Now I don’t know about you, but to me these sound like the tweakiest of tweaks. Flat dampers versus wedges? How much could that change the sound? Nonetheless, the results speak for themselves.

The second alteration in the Lambda Edition is easier to describe. Simply put, the new olive-colored front piece is now made from stronger, more rigid industrial polymers.
Note that these changes were applied to what was already a highly advanced and unique cartridge design. To recap, all Etnas feature: a single-assembly stylus/cantilever mounted directly to a “nude” body to reduce resonances; an asymmetrical design that offsets the screw securing the front magnet carrier, so that it isn’t in line with the cantilever mounting points; a solid-titanium core structure machined with nonparallel surfaces to inhibit internal reflections; a slightly undersized anodized duralumin outer body that locks over the core; a yokeless dual-magnet system; a diamond-coated boron rod cantilever and Lyra-designed variable-radius line-contact stylus; and X-shaped signal coils rather than the usual square-shaped coils.   

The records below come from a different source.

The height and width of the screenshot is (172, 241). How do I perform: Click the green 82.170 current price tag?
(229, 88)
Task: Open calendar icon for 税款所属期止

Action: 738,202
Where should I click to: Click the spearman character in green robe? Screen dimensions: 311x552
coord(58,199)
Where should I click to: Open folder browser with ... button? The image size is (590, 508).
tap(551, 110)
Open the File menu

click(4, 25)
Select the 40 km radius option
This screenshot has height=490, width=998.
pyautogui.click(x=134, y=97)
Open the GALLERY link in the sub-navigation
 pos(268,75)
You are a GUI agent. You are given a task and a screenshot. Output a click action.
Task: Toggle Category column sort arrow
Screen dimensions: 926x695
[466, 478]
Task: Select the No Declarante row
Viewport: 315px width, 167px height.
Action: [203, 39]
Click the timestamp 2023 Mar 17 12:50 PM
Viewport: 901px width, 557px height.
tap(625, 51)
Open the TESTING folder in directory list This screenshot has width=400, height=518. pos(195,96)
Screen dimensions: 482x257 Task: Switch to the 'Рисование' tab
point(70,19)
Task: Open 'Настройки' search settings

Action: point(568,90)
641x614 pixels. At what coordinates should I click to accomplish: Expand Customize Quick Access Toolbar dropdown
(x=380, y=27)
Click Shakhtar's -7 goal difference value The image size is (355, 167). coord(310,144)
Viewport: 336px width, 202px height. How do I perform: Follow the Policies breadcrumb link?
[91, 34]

As you can see, much more stayed the same—including the stylus, cantilever, coils, and overall structure—when Lyra created the Lambda Series. In that respect, Lyra was correct in not calling this the Etna II. However, from a sonic perspective, the latter would have been fully justified. The Etna Lambda isn’t a cartridge that, upon first listening, elicits an “Ah, that sounds a little better here and there.” Rather, your reaction is likely to be closer to mine: “Holy cow! This thing sounds fantastic!”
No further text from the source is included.